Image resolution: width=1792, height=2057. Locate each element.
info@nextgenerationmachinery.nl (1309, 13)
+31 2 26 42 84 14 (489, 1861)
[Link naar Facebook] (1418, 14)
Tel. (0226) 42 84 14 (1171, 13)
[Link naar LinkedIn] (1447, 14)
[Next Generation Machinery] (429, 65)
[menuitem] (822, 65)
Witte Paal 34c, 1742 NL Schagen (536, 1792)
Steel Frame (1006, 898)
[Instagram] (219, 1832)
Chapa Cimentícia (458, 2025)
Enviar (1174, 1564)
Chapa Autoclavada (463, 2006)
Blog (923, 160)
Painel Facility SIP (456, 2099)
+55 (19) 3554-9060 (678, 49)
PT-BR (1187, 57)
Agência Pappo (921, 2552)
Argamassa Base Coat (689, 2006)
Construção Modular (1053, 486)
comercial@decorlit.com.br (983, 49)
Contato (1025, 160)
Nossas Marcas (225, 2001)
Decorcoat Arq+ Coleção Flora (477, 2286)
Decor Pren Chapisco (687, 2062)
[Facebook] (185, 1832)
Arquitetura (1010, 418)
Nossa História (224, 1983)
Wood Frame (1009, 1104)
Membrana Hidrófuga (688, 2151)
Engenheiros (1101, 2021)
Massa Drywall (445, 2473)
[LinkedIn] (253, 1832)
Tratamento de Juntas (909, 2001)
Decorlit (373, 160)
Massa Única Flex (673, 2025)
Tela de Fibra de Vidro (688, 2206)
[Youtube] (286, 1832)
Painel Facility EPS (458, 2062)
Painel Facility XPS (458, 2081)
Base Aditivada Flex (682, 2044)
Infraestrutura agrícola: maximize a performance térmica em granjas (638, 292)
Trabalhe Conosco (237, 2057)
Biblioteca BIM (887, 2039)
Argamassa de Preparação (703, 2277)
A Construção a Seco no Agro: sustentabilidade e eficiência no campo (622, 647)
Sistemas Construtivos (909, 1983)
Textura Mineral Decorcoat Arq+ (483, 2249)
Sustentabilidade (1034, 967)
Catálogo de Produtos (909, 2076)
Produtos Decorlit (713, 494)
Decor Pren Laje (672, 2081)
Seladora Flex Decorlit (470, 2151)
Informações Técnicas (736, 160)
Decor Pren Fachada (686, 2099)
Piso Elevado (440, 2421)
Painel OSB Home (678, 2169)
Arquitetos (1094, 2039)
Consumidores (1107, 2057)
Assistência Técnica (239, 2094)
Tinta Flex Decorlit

* [Work required]: When the line containing "Painel OSB Home (678, 2169)" is found in the records above, restate it and every later line word for word through the last one, and nothing more.

* [Result for this exercise]:
Painel OSB Home (678, 2169)
Arquitetos (1094, 2039)
Consumidores (1107, 2057)
Assistência Técnica (239, 2094)
Tinta Flex Decorlit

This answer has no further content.